Ушел, хлопнув дверью, живет с тех пор один как сыч. «А может, и правильно, — думает Наталья Петровна. — Ведь я его уже не любила. Видела и пугалась: неужели это мой муж? Был бы он — не было б Леши».
— Чего ты сидишь тут?
Лена вошла так неслышно, что Наталья Петровна вздрогнула.
— Так, думаю…
— О чем?
— Обо всем понемногу. О том, например, как; мы будем встречать Новый год.
Лена подсаживается к матери, обнимает за плечи.
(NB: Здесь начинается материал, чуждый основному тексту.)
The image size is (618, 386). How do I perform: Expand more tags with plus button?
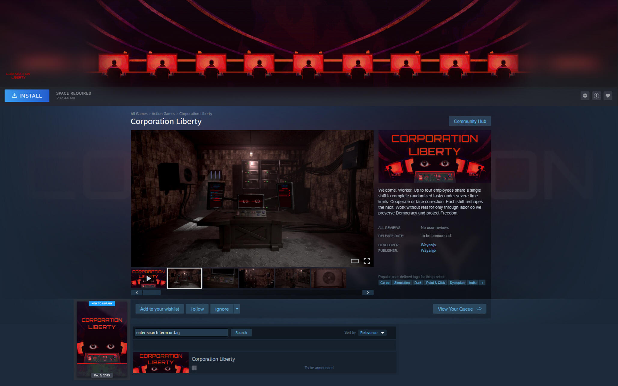[x=482, y=283]
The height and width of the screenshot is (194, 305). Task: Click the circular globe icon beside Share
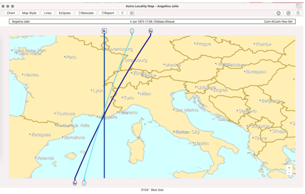pyautogui.click(x=288, y=13)
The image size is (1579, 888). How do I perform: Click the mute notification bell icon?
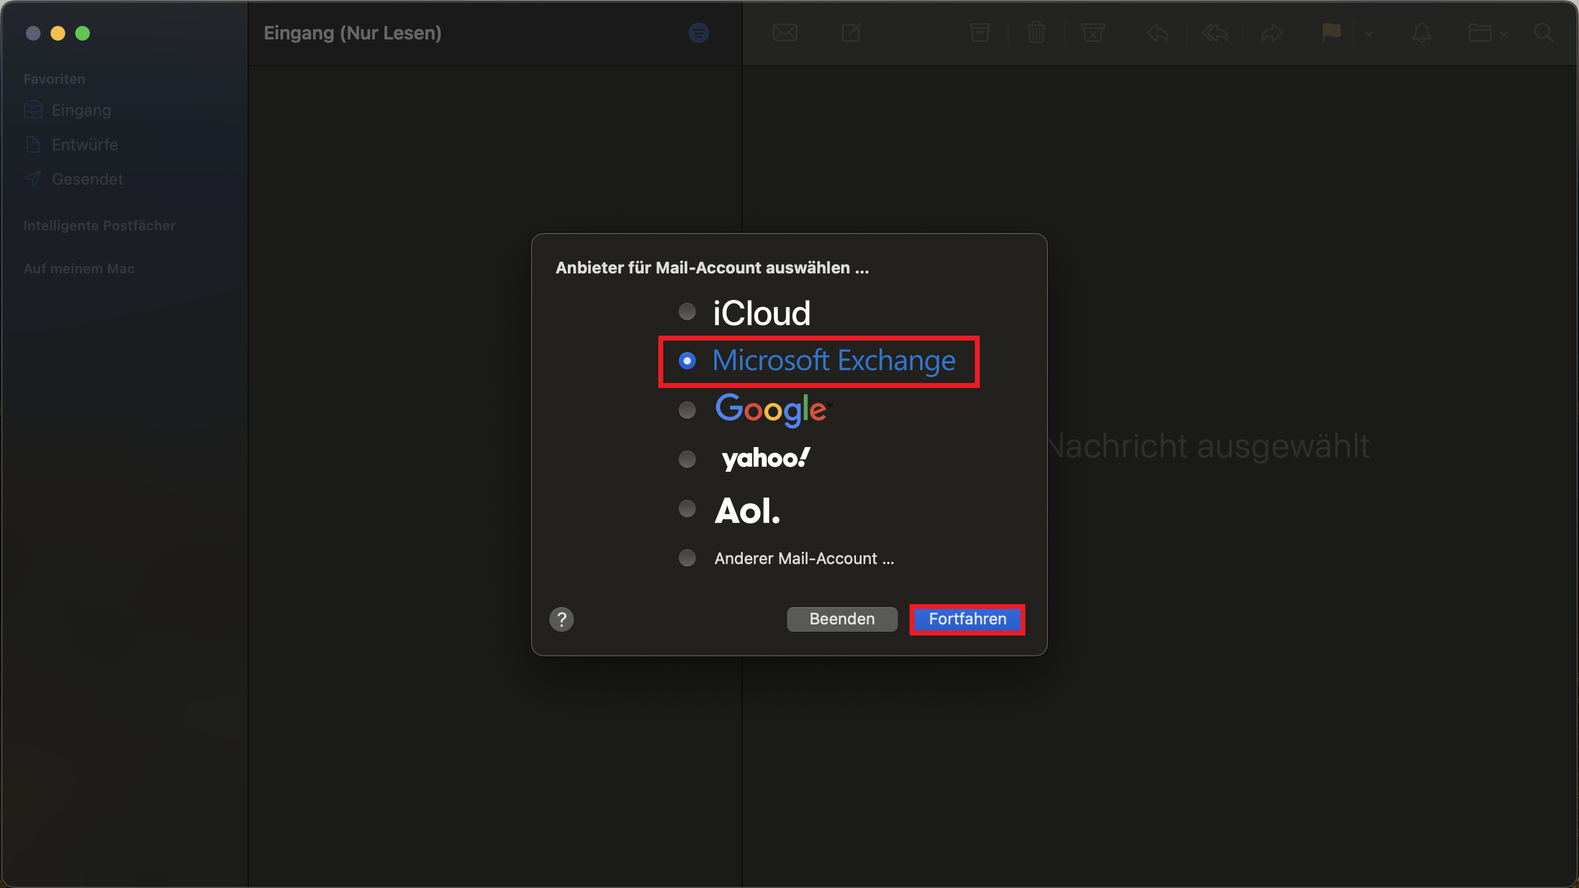1421,33
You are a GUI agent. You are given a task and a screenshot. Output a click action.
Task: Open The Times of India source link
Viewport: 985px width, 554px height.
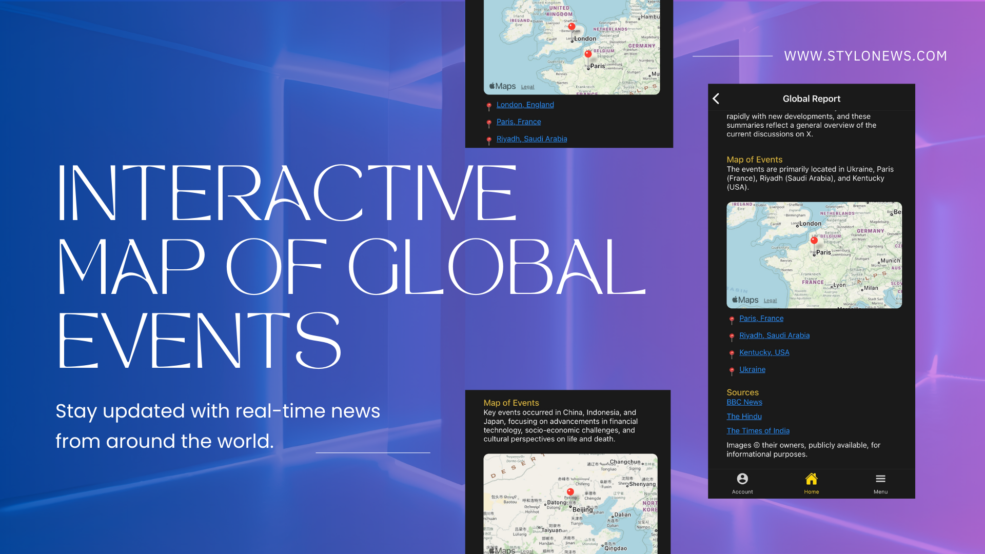[x=758, y=431]
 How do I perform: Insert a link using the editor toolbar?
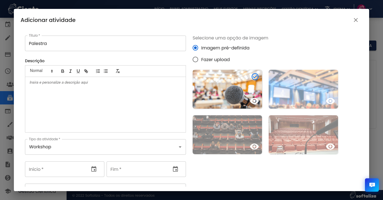coord(86,71)
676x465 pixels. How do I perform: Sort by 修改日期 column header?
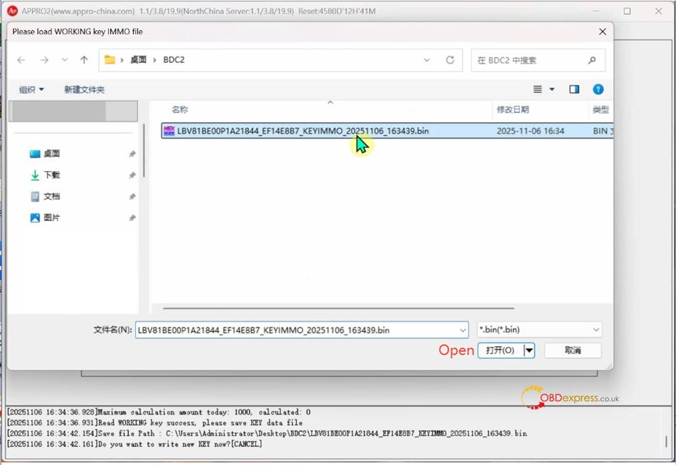tap(513, 109)
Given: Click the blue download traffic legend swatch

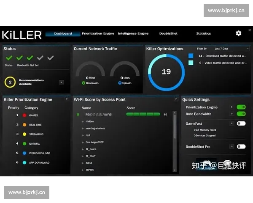Looking at the screenshot, I should 191,56.
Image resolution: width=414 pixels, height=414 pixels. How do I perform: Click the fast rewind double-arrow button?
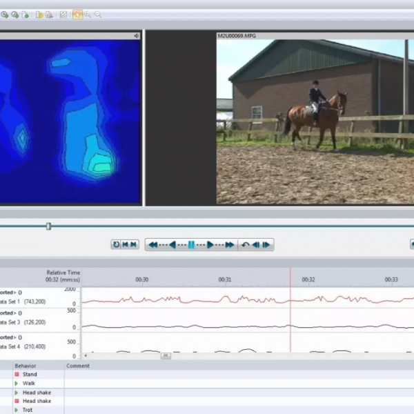pos(153,244)
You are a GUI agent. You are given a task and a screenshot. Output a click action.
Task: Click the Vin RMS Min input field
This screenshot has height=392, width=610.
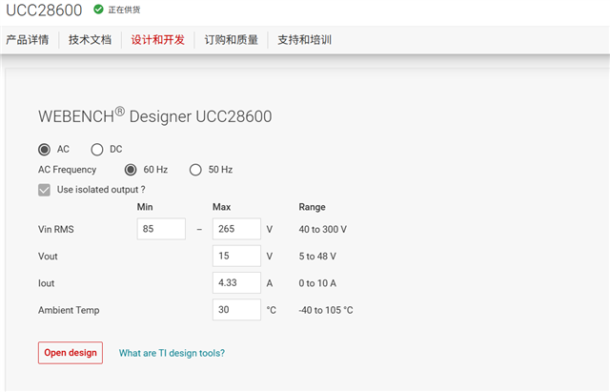pyautogui.click(x=161, y=229)
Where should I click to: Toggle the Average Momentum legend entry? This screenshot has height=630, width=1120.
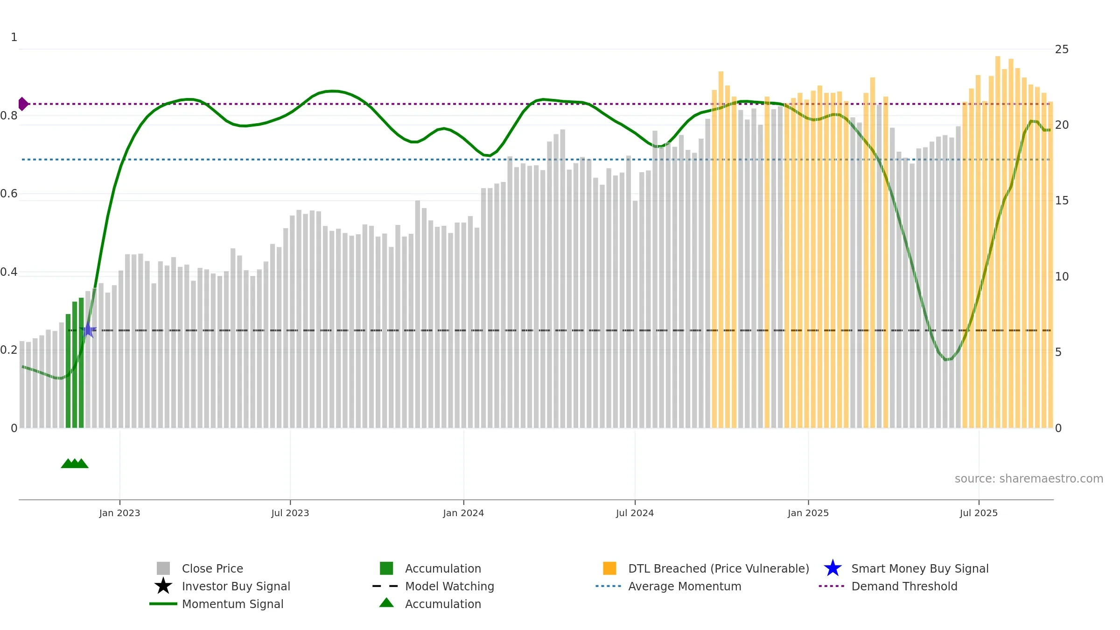[x=685, y=586]
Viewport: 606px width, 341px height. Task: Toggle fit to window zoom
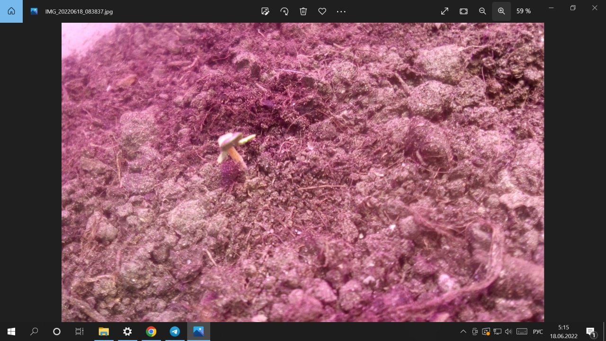pyautogui.click(x=463, y=11)
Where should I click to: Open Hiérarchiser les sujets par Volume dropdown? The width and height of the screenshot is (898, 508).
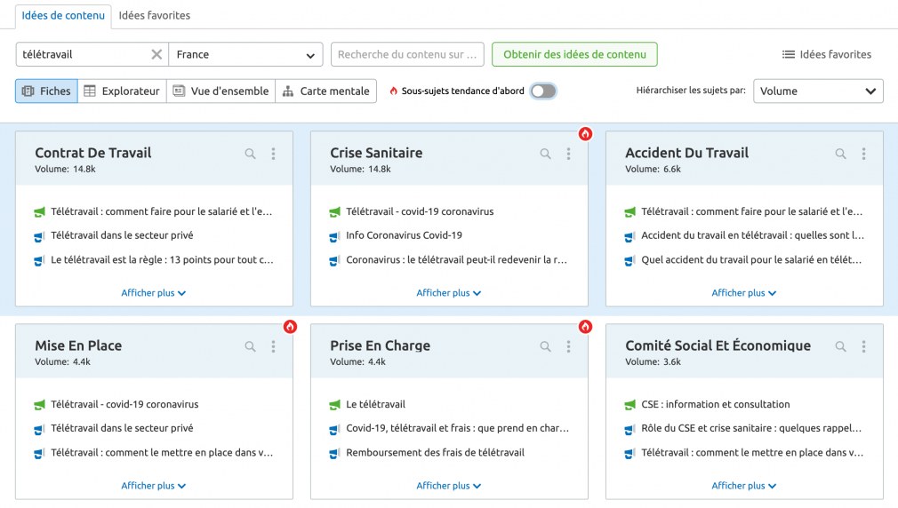click(818, 91)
— Ты очень расстроишься, если я тебя брошу? Ты не можешь пойти к кому-нибудь из друзей?
Она заглядывает матери в глаза и видит в этих глазах неприкрытую радость.
— Ни капельки не расстроюсь! — сжимает ей руку мама. — Поеду к своим, проводим старый и встретим новый, потанцуем и поболтаем, а утром разъедемся по домам.
«Свои» — это друзья студенческих лет — шумная, не по возрасту молодая компания. Когда вваливаются они к матери на день рождения, шутят, смеются, поют под гитару — «Возьмемся за руки, друзья…», — неизменно поражается Лена их естественной, непритворной веселости. Как-то веселее они, кажется, жили. Несмотря на трижды проклинаемый строй — веселее.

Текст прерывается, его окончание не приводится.